The result, called New Rice for Africa, may be uniquely poised to reduce Africa’s reliance on rice imports, according to the Africa Rice Center, which developed the new strains.
By starting with African rice, “we preserve the maximum amount of diversity that can help solve the maximum amount of problems,” Semon Mande, a scientist with the center, said on Friday.
Though it still lags behind other grains, rice is the fastest growing staple on the continent, according to the center. Yet Africa imports 40 percent of its rice at a cost of about US$3.6 billion in 2008.
It was long assumed that the yields of African rice, which tend to be far lower than Asian varieties, could not be sufficiently improved. So though the grain was better suited to its indigenous continent — better able to adapt to different dry conditions, innately resistant to pests — Asian rice is more widely planted.
However, Mande says between 50 percent and 60 percent of farmers who have come to test fields set up by scientists — which are planted with a variety of strains — choose the engineered strains because they see how well they grow.
The problem now, Mande says, is how to make the new strains of rice more available to farmers throughout the continent.

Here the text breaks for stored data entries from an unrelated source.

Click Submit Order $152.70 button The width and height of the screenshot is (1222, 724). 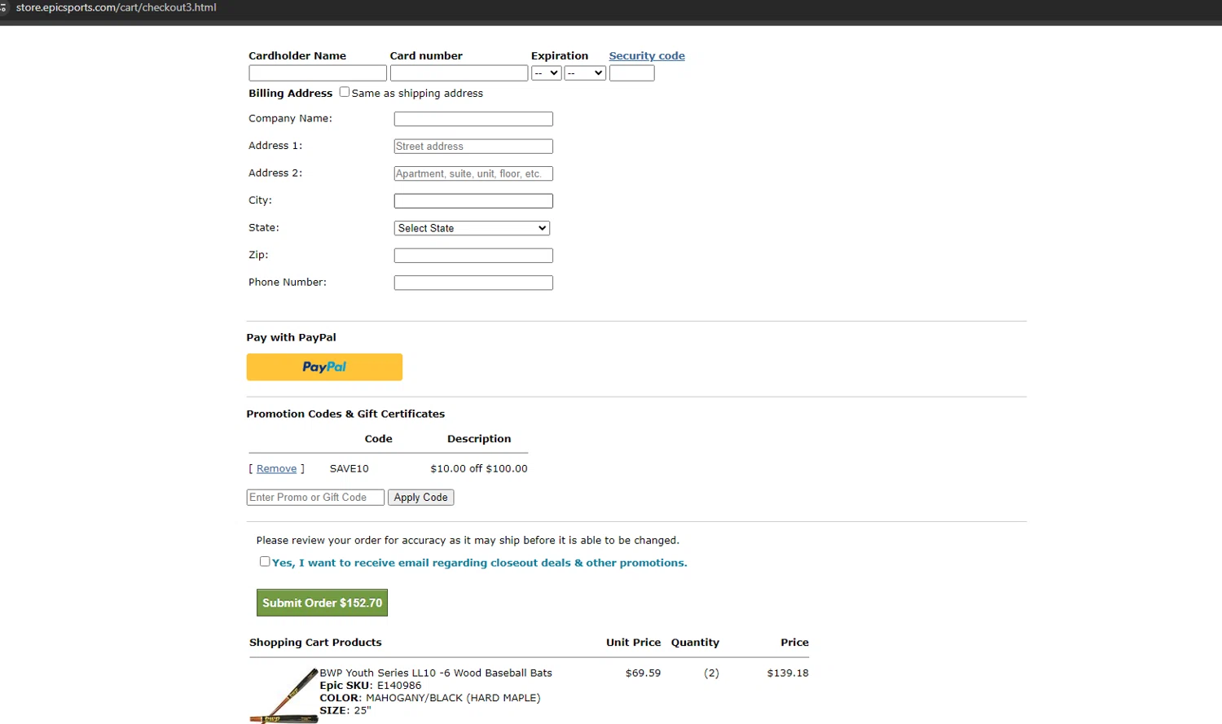point(322,603)

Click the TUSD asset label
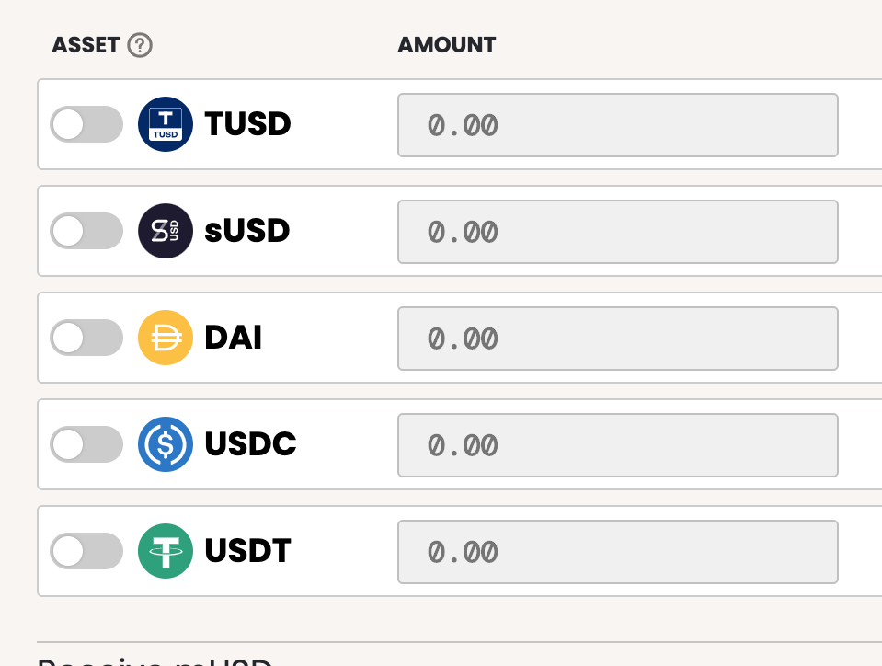click(248, 124)
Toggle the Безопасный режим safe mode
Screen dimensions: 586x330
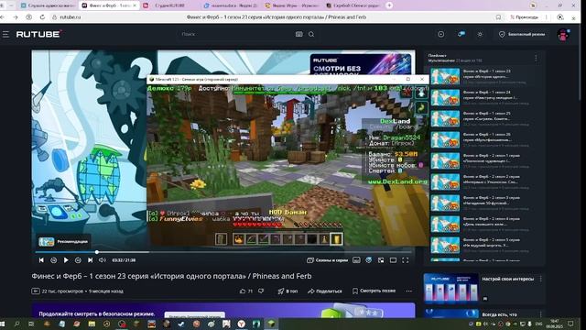(522, 34)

The center is working with national governments’ agricultural systems and has also set up task forces in more than 20 countries, including Congo, Ethiopia, Madagascar and Uganda, to draw in farmers.
Michael Lipton, professor of economics at England’s University of Sussex, said the improved varieties that cross Asian and African rice are “promising” in fields planted by researchers.
He cautioned that success in farmers’ fields would be difficult to measure because there is usually no organized system, as in Asia, for measuring production by small farmers.
Lipton added that there were other ways of increasing rice yields, such as improving the control of water in paddies.
Mande says the reintroduction of African rice is important because it is diversifying the variety, which had stagnated after falling out of favor.
Greater diversity in the strains results in a more successful crop.
“We try to accumulate as much good traits [in the new strains], so they can keep on solving the problems that arise,” he said.